Le label « haute qualité environnementale » et la fabrique du doute

Il faut bien sûr replacer cette crise dans le cadre plus large du recul général de la consommation alimentaire des ménages (-5,1 %), en grande partie liée à l’inflation consécutive à la guerre en Ukraine. On peut ajouter que les produits bio sont la cible d’un véritable dénigrement. L’arrivée du label « haute valeur environnementale » (HVE) en 2020 est un bon exemple de la fabrique du doute qui pèse sur l’agriculture bio, et ses producteurstrices. Massivement soutenu par les pouvoirs publics, le label HVE est pourvu d’un cahier des charges largement moins exigeant que celui du bio. Ce label marketing est décrié jusque dans les couloirs du Parlement européen, et a clairement embrouillé les consommateurs.

Autre exemple d’enfumage : la bataille menée par l’agro-industrie, et gagnée en juillet dernier, pour obtenir le droit de commercialiser des légumes bio issues de serres chauffées.

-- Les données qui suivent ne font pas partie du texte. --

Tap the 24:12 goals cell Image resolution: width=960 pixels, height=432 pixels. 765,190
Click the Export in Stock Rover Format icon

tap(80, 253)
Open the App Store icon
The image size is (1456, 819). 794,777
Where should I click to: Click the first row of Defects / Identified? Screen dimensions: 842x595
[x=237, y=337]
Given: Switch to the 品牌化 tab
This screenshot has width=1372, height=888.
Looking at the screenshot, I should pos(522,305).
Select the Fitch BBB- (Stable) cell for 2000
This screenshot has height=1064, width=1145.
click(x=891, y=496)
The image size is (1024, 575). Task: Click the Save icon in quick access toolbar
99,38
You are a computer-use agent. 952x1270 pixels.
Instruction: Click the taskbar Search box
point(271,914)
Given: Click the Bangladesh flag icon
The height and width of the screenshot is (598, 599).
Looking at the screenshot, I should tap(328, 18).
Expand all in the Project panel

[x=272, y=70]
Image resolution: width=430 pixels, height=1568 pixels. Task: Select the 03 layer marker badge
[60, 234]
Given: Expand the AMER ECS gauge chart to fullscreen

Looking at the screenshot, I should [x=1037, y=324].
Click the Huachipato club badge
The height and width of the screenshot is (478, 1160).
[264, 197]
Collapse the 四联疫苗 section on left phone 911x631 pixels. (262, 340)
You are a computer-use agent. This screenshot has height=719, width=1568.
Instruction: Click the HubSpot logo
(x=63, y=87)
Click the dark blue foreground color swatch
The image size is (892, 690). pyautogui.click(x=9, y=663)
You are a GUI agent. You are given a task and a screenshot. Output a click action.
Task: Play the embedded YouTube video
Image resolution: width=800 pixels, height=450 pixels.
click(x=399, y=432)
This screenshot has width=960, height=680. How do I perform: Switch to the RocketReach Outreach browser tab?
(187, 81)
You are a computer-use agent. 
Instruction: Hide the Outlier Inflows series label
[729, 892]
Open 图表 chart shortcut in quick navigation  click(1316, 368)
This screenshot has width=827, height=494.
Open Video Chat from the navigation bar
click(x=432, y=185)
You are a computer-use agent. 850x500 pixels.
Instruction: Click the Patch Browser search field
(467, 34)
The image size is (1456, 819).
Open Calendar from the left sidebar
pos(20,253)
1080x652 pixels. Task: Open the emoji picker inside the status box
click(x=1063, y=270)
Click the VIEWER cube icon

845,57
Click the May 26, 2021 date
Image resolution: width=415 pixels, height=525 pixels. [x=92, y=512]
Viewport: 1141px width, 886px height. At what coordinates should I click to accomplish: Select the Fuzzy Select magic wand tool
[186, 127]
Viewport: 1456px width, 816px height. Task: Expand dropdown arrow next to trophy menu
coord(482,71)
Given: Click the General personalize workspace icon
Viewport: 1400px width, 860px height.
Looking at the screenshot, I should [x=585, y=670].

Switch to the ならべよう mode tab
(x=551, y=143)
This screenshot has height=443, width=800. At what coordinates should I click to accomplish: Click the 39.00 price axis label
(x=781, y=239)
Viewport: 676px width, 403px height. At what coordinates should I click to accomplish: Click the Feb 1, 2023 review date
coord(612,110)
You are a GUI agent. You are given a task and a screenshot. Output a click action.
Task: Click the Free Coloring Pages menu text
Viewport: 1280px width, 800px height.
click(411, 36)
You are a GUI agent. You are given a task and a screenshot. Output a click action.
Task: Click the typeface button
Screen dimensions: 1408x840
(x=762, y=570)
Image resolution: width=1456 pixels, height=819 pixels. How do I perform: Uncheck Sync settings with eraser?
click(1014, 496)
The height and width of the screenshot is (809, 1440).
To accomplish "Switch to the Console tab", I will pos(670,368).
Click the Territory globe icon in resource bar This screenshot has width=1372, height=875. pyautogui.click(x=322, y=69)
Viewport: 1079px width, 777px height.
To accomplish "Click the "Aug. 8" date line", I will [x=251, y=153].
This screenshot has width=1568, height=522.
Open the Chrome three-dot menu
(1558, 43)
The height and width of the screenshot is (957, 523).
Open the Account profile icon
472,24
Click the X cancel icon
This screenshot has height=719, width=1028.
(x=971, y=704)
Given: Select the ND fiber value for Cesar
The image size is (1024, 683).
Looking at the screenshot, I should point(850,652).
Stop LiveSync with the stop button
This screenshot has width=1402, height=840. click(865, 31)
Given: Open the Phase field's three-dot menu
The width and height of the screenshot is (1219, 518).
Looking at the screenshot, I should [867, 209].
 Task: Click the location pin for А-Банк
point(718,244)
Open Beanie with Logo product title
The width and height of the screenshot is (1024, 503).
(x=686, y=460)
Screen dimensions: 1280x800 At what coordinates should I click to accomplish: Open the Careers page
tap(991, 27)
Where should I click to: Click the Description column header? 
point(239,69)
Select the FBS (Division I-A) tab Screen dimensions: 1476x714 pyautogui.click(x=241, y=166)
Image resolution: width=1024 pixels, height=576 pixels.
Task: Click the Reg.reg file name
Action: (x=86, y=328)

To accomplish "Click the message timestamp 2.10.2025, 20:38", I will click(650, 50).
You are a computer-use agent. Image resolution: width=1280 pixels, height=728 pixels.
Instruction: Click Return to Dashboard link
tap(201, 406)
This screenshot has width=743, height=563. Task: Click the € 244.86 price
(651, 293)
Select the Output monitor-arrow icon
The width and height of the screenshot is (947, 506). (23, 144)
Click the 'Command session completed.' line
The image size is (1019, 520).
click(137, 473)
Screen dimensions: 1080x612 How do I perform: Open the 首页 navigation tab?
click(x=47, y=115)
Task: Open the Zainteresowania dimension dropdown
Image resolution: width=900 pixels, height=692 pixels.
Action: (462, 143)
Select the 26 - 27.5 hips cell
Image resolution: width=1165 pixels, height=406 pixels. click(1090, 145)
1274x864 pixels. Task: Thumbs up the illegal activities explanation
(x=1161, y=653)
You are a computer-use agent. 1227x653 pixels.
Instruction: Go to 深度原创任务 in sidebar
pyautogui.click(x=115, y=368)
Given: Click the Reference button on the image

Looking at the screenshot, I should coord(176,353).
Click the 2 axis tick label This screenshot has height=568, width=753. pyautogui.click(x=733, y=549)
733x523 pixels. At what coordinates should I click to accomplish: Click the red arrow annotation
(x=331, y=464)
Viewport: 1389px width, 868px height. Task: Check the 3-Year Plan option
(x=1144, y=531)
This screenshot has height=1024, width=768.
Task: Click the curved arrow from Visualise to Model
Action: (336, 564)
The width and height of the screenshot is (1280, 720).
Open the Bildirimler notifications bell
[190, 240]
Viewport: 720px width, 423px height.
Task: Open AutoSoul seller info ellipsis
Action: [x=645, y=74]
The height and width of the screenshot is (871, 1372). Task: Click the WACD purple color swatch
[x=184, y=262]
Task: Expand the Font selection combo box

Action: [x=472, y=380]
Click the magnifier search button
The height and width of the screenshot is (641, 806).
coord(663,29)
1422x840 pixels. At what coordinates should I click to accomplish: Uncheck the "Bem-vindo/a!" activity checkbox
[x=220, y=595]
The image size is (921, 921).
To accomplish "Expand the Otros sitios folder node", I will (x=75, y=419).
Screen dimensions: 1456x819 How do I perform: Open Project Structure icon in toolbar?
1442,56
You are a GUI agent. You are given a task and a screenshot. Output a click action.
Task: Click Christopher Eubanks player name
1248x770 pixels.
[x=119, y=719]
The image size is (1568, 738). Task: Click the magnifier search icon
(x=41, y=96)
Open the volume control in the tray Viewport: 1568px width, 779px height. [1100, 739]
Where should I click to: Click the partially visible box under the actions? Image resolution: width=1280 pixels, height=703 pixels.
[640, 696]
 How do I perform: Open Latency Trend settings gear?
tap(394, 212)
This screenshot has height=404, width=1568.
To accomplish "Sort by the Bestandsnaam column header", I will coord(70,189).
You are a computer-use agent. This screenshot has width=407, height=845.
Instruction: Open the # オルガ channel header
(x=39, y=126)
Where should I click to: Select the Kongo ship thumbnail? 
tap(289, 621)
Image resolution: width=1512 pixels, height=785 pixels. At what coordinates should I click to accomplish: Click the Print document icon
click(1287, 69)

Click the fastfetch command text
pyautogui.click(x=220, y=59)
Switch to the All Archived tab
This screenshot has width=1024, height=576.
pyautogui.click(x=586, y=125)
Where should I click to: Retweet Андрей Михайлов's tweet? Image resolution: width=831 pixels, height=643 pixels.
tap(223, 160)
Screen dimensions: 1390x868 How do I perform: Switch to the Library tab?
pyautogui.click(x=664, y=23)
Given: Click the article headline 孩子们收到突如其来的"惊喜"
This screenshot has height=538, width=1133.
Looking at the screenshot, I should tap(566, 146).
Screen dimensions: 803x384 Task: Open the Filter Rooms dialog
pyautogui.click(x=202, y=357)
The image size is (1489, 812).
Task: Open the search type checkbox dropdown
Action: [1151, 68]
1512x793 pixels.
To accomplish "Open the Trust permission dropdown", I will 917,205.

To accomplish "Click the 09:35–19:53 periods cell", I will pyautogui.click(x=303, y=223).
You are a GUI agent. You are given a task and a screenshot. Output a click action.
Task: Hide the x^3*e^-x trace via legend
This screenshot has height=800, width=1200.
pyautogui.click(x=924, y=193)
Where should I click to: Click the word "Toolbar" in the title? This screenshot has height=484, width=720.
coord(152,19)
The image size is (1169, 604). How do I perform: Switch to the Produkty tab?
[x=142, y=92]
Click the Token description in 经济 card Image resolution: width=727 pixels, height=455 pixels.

En 2019, ce droit avait été restreint à la suite d’une lutte menée par une partie des producteurs bios, appuyée par une pétition signée par des dizaines de milliers de citoyens. La levée de ces restrictions signe pour la Fnab « un recul de l’exigence du cahier des charges bio  ».

Des revenus de misère

Pour disqualifier l’agriculture bio, certains assurent même qu’elle utilise des pesticides, feignant d’ignorer que les volumes utilisés sont sans commune mesure avec ceux que l’agriculture conventionnelle épand chaque année dans les campagnes. Prenons l’exemple du cuivre, utilisé comme fongicide, et autorisé en agriculture bio. Une cartographie réalisée par l’Anses en 2022 montre que l’agriculture conventionnelle consomme 80 % du tonnage écoulé chaque année en France.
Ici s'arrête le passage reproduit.